为明确FgmyosinⅠ是否定位于产毒小体上,构建了1株表达了FgmyosinⅠ::RFP和Tri1::GFP的融合蛋白菌株,上述菌株在产毒诱导培养下红色荧光与绿色荧光信号共定位;免疫共沉淀(Co-IP)和双荧光互补试验(bimolecular fluorescence complementation,BiFC)进一步证实了Fgmyosin I和Tri1的细胞共定位。进一步研究还发现,Fgmyosin I与肌动蛋白Actin互作,在肌动蛋白细胞骨架形成过程中起重要作用。利用肌动蛋白聚合抑制剂latrunculin A处理禾谷镰刀菌菌丝时发现,即便在产毒诱导培养条件下,菌体也不能产生典型的产毒小体结构,Tri1::GFP荧光信号在细胞质内呈弥散状,DON的合成量显著降低。随后,Tang等[16]以Ⅰ型肌球蛋白FgmyosinⅠ或Tri1为诱饵,利用亲和性捕获-质谱测定法分析法证实肌动蛋白的盖帽蛋白(Actin capping proteins,CAPs)在产毒诱导条件下能与上述蛋白互作,发现了两个新的产毒小体组分FgCapA和FgCapB。FgCapA和FgCapB形成异质二聚体,并与FgMoyI或Tri1互作;FgCapA和FgCapB缺失后产毒小体形成受阻、DON的生物合成量显著下降,突变体在麦穗上的致病力减弱[16]。
综上所述,禾谷镰刀菌(F.graminearum)的DON生物合成发生在产毒诱导培养或侵染寄主状态下形成的菌丝顶端肿胀囊泡结构,称为产毒小体,定位于OSER,由内质网重组形成。目前已验证包括Tri合成基因、提供DON合成底物的FPP前序Isoprenoid途径中的Hmr1以及Ⅰ型肌球蛋白FgmyosinⅠ及其互作蛋白盖帽蛋白CAP和肌动蛋白Actin等为产毒小体的重要组分,参与产毒小体的形成,FgMyoⅠ-actin细胞骨架系统为产毒小体的形成提供机械能量。
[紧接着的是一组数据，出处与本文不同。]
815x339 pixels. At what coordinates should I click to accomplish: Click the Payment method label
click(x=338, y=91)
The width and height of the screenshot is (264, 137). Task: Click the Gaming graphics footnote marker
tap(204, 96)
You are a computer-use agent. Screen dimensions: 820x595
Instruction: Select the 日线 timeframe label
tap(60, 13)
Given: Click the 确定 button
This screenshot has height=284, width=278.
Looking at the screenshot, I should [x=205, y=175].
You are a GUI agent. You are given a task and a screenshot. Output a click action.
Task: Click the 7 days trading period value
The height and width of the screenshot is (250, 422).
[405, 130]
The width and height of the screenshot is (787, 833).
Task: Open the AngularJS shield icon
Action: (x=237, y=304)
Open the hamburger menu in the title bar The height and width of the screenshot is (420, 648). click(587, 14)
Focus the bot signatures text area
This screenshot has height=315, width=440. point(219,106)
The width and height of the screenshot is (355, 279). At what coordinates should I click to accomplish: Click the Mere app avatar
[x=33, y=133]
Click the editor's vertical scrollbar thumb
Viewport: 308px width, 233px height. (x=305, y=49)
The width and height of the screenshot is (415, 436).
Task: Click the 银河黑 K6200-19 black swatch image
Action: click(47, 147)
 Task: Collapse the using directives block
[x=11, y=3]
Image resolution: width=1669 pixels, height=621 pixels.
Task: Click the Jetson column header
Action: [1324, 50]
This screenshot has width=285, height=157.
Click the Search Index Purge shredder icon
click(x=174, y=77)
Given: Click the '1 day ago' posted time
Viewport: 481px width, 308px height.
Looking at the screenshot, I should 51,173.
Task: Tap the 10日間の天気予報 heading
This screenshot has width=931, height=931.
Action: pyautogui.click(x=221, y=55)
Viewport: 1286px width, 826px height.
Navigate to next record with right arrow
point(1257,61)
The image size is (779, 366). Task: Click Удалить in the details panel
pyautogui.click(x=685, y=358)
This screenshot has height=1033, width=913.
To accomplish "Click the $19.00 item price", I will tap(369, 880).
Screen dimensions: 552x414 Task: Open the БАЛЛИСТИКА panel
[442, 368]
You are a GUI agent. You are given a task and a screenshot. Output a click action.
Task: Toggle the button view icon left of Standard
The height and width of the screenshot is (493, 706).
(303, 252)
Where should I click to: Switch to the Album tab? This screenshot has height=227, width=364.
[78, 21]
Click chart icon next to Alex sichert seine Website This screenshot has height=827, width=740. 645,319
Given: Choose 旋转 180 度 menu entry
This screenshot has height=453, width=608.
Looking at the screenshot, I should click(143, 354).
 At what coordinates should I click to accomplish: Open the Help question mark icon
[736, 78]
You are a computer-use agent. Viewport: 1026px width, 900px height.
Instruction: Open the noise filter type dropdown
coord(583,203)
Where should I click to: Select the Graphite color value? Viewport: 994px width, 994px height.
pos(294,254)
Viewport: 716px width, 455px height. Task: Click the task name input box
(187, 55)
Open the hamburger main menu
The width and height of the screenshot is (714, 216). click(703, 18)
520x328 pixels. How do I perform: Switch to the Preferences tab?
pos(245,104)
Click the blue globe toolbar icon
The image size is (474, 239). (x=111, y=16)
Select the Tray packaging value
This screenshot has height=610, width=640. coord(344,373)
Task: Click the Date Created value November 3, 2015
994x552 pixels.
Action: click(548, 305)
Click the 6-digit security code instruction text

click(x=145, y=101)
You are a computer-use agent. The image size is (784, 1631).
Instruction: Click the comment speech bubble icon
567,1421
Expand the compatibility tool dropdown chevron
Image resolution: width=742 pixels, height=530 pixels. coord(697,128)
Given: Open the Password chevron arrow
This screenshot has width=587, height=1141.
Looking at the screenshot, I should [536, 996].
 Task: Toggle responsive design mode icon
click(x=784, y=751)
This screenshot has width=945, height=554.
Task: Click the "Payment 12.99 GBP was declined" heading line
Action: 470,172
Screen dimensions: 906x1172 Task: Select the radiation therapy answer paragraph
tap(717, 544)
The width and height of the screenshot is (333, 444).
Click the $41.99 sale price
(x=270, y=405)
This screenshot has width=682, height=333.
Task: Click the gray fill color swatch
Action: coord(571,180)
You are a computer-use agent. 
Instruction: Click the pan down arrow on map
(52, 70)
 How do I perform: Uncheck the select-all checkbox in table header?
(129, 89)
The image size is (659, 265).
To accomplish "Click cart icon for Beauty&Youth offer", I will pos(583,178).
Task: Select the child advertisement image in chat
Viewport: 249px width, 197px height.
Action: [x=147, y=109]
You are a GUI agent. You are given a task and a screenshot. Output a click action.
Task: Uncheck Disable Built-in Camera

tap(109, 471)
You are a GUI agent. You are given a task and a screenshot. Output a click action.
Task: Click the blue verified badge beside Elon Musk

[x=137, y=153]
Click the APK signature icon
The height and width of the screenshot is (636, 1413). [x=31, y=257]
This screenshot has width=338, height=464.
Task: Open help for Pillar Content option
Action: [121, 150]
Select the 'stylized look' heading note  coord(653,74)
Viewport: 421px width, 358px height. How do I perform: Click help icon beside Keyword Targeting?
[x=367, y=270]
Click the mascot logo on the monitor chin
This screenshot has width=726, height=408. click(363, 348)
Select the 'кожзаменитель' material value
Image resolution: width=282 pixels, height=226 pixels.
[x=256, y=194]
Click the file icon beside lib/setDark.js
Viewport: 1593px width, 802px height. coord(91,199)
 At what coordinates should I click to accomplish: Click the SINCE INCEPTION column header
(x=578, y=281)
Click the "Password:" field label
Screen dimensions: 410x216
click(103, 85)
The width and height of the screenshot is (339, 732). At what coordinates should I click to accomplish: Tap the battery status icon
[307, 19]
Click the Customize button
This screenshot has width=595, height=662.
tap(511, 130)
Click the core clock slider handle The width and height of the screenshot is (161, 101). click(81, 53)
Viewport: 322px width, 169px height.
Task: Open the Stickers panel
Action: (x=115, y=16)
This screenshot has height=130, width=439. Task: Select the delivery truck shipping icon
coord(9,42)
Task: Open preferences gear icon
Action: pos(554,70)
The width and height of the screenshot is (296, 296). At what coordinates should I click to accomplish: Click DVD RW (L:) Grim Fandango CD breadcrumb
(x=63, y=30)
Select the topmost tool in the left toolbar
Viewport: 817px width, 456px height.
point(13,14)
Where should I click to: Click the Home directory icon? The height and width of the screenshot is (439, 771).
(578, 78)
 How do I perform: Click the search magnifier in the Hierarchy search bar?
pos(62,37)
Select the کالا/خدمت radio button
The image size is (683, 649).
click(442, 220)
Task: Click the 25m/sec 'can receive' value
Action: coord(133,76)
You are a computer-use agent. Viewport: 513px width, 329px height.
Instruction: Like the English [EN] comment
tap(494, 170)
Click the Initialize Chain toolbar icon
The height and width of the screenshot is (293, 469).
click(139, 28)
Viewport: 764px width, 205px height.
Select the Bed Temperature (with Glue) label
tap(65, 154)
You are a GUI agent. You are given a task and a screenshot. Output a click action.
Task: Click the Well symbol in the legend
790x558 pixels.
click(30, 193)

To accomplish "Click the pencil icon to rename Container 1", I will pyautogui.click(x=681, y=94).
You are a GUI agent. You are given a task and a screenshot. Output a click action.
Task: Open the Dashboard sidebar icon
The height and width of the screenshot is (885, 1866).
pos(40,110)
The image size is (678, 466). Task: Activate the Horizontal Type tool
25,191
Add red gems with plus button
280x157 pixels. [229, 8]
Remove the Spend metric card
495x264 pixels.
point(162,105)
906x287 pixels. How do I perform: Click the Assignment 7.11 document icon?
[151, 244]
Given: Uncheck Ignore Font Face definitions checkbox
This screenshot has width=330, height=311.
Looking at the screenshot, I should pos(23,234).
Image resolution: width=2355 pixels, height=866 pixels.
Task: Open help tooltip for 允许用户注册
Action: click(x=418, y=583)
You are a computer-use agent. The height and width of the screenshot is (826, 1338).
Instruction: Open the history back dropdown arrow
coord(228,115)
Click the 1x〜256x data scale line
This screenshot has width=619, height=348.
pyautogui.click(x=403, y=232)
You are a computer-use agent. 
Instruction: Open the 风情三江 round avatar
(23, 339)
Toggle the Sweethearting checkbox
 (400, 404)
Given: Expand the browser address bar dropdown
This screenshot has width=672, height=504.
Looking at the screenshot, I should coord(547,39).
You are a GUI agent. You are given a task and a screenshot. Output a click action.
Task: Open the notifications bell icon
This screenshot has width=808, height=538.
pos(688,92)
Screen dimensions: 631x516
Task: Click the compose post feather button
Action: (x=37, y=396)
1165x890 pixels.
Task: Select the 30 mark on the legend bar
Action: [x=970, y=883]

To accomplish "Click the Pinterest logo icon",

通常情况下,真菌次生代谢产物合成基因成簇中包含转运蛋白,尤其是跨膜的被动转运蛋白(major facilitator superfamily transporters,MFS)[22-23]。禾谷镰刀菌(F.graminearum)中DON生物合成TRI基因簇中的TRI12基因编码一个含有14个跨膜功能域的MFS转运蛋白。Tri12p是一类DHA2家族药剂/质子转运蛋白,与多药抗性和氨基酸吸收相关[24]。
拟枝孢镰刀菌(F.sporotrichioides)和禾谷镰刀菌中缺失TRI12引起单端孢霉烯(trichothecene)合成量显著下降[25],TRI12基因缺失突变体在产毒诱导培养条件下生长受到抑制,表明Tri12与菌体自身的解毒相关。将拟枝孢镰刀菌(F.sporotrichioides)的Tri12和编码trichothecene 15-O-acetyltransferase的Tri3进行酵母异源表达后,如在培养条件中添加Tri3底物15-decalonectrin,与单独转化Tri3酵母相比,Tri12和Tri3双转化酵母培养液中能检测到浓度更高的乙酰化产物calonectrin,进一步验证了Tri12作为转运蛋白在DON合成中的跨膜外排功能[26-27]。禾谷镰刀菌中Tri12p定位在液泡质小体和小于1 μm的移动小囊泡上,在细胞中上述小囊泡并非无序排列,而是交替排列在球状的产毒小体周边,Tri12p定位的小囊泡在液泡与产毒小体之间来回移动。随后,酸化的Tri12p定位所在的细胞亚结构如移动小囊泡和液泡内开始合成DON。禾谷镰刀菌受诱导产毒后,培养液会急剧酸化,推测pH的改变可为Tri12p跨膜转运DON提供便利[28]。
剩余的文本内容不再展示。